You should try Mathias Enard's Zone -- I can see it's been translated but I haven't read the translation. His Boussole was also good, but I can't see a translation.

Not big and dark, but Pierre Michon's books are also great favourites of mine -- I can see Vies Miniscules has neen translated as Small Lives, as before I read it in French. His Rambaud novel also excellent, if you're interested in Rambaud, and the one called Les Onzes is good if you're interested in the French revolution -- all seem to have been done in Englsish.

Michel Houelbecq is a divisive novelist, but I would argue that Extensions du Domaine de la Lutte is well worth reading -- it has been translated apparently as Whatever. It is very dark, and very funny.  1994 -- so nearly 21st century!

I read Jonathan Littell's book and feel less enthusiastic than you probably. Or rather, I thought there were some excellent things in it but ultimately I thought it was undisciplined and self indulgent.

As you can see, I don't read much English literature. There's no good reason for that!
Wovon man nicht sprechen kann, darĂ¼ber muss man schweigen

BWV 1080

Quote from: Mandryka on May 27, 2023, 06:10:33 AMMy favourite 21st century novelist it Patrik Modiano, but this is a personal thing probably -- I find myself, my own preoccupations, reflected in his novels.

You should try Mathias Enard's Zone -- I can see it's been translated but I haven't read the translation. His Boussole was also good, but I can't see a translation.

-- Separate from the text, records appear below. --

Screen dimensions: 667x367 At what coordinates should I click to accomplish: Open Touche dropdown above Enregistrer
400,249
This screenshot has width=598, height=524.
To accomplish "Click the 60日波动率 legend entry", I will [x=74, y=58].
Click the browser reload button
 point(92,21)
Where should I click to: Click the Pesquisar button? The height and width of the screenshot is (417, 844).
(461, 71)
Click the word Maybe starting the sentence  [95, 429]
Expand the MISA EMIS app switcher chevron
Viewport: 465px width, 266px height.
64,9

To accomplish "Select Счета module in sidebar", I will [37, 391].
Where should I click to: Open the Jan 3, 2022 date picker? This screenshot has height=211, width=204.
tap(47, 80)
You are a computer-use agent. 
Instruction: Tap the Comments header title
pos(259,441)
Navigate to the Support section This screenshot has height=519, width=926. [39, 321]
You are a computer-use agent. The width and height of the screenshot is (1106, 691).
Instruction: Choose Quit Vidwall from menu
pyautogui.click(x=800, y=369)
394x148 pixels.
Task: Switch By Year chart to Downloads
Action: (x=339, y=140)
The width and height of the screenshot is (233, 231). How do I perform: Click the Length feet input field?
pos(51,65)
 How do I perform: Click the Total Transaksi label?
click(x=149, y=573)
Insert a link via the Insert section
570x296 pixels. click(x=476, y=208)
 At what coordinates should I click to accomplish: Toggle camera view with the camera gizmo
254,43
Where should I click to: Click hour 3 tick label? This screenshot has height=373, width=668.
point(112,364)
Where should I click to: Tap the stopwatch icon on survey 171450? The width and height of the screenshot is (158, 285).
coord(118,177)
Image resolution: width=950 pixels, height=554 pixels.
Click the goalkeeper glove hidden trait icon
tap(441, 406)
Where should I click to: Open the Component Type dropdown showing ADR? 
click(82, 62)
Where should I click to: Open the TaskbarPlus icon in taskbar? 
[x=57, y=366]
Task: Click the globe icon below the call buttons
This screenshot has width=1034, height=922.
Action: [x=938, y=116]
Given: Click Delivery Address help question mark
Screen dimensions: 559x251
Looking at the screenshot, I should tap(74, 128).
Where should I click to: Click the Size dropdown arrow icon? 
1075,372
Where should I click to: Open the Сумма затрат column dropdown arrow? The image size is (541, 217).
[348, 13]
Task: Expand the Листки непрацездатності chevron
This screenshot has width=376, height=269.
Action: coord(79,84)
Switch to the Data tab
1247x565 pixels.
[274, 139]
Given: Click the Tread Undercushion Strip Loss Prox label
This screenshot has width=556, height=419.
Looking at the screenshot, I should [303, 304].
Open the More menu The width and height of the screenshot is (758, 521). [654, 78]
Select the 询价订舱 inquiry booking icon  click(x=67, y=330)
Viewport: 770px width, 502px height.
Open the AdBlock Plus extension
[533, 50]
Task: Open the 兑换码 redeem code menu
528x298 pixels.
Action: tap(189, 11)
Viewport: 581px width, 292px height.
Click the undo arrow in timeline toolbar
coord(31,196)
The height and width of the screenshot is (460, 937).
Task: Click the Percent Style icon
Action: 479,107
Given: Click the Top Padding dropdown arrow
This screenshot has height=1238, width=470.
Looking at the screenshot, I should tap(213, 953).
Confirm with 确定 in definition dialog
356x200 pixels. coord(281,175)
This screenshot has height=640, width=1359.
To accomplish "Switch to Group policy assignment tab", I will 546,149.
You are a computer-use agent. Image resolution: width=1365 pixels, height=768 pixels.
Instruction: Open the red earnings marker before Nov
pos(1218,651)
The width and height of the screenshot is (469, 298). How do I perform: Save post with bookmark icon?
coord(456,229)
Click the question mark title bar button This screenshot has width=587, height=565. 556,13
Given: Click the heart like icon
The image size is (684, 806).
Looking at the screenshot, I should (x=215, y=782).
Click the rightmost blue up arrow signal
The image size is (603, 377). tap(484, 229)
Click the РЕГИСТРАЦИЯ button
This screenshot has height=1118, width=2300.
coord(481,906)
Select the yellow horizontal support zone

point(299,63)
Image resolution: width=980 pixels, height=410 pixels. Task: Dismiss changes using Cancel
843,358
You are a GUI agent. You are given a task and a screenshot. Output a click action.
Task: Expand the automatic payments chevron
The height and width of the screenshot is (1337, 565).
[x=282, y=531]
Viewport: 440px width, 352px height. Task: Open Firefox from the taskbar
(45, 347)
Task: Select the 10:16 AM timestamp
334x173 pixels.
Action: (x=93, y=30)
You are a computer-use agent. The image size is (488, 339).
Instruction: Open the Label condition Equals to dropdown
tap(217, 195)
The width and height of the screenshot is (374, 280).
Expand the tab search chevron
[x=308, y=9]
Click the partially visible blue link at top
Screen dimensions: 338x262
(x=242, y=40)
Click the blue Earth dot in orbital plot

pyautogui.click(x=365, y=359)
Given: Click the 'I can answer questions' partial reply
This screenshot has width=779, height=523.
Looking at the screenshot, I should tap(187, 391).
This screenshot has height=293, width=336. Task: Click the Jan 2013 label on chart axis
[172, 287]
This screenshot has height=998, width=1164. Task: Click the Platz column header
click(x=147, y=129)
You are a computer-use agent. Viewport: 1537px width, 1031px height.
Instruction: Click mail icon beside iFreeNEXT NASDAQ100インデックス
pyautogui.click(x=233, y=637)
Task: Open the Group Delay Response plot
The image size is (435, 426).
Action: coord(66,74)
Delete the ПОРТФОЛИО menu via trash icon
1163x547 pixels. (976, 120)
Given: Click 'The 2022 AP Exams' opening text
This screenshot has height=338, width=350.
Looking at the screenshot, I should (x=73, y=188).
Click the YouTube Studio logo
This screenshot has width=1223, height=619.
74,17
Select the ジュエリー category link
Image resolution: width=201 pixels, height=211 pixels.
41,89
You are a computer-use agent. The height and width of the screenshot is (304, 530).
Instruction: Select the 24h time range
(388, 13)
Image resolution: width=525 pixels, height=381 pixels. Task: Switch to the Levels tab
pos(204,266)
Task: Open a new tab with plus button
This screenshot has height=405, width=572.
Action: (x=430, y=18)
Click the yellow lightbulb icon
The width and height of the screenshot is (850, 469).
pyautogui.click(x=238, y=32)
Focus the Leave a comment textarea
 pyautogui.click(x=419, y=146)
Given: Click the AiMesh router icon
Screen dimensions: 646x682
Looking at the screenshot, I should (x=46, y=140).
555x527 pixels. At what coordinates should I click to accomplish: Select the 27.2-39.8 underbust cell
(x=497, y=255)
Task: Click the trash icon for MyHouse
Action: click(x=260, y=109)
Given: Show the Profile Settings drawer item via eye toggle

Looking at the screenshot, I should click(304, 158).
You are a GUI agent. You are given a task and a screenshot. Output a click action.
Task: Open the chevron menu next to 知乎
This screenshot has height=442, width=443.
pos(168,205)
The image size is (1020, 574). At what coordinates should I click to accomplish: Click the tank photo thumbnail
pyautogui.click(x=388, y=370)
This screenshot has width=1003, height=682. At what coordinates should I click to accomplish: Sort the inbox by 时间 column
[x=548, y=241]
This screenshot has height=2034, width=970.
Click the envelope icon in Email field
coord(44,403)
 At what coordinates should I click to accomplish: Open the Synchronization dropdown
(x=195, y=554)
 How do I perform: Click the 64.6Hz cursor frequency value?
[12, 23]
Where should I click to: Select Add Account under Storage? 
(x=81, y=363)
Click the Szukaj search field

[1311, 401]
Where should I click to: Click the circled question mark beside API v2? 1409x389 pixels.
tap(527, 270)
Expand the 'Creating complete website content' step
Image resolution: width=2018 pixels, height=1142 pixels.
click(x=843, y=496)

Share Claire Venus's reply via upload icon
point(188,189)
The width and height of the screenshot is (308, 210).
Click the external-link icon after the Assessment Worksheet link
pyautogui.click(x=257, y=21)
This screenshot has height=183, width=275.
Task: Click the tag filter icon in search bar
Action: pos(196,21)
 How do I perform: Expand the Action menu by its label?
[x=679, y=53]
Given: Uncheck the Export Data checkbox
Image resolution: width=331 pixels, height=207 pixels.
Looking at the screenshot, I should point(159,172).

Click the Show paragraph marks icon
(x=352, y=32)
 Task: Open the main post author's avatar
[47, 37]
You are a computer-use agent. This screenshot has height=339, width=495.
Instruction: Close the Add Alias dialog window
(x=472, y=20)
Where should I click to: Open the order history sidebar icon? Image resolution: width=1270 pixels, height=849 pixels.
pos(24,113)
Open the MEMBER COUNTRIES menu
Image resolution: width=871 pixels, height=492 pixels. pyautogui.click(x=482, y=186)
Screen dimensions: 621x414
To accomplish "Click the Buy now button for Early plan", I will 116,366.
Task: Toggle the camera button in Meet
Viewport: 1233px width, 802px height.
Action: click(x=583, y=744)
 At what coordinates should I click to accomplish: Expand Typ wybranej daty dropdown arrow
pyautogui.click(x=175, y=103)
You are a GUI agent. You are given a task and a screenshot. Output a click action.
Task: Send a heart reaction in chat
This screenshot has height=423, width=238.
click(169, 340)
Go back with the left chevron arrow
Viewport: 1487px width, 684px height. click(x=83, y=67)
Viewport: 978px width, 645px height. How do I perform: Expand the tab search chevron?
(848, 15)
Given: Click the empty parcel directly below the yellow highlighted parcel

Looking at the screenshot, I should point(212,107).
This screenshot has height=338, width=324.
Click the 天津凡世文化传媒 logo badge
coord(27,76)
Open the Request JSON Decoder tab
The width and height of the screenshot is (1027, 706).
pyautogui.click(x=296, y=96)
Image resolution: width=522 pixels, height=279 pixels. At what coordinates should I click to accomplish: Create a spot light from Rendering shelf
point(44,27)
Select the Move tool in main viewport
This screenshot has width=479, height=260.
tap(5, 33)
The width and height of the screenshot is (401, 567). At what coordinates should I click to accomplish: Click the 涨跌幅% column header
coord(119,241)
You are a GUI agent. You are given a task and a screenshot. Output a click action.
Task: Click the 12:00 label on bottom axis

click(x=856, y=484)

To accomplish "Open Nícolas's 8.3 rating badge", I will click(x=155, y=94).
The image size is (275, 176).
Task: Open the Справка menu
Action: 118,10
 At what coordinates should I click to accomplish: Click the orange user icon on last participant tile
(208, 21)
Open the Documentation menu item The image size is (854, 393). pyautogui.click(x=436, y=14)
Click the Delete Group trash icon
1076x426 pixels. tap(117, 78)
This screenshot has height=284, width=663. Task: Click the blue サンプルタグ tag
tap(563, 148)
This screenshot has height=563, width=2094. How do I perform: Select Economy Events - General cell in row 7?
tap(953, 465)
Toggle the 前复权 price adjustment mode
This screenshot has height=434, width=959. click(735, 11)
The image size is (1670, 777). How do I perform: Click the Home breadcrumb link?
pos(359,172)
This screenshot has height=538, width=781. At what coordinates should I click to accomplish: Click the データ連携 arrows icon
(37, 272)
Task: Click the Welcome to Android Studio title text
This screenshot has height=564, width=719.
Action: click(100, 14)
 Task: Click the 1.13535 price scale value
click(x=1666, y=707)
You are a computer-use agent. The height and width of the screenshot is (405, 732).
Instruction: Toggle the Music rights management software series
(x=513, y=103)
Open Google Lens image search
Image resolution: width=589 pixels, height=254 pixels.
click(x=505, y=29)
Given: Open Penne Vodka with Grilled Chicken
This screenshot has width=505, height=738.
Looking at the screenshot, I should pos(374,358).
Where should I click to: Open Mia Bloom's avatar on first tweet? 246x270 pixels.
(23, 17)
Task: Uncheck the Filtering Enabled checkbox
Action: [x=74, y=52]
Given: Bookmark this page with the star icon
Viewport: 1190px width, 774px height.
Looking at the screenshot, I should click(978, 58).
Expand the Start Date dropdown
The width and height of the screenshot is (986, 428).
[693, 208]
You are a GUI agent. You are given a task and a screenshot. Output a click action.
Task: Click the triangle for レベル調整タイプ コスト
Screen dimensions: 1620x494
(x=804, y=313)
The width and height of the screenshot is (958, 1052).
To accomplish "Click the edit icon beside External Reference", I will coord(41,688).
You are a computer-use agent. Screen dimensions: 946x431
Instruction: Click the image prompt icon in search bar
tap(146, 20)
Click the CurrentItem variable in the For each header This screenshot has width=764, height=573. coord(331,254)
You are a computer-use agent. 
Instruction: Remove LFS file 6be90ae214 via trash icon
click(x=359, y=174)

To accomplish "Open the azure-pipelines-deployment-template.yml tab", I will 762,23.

Not big and dark, but Pierre Michon's books are also great favourites of mine -- I can see Vies Miniscules has neen translated as Small Lives, as before I read it in French. His Rambaud novel also excellent, if you're interested in Rambaud, and the one called Les Onzes is good if you're interested inthe French revolution -- all seem to have been done in Englsish.

Michel Houelbecq is a divisive novelist, but I would argue that Extensions du Domaine de la Lutte is well worth reading -- it has been translated apparently as Whatever. It is very dark, and very funny.  1994 -- so nearly 21st century!

I read Jonathan Littell's book and feel less enthusiastic than you probably. Or rather, I thought there were some excellent things in it but ultimately I thought it was undisciplined and self indulgent.

As you can see, I don't read much English literature. There's no good reason for that!

Thanks will look into those

We probably agree where Littell went off the rails at times, but I appreciate authors who take big risks with sensitive topics rather than writing perfect MFA-type books.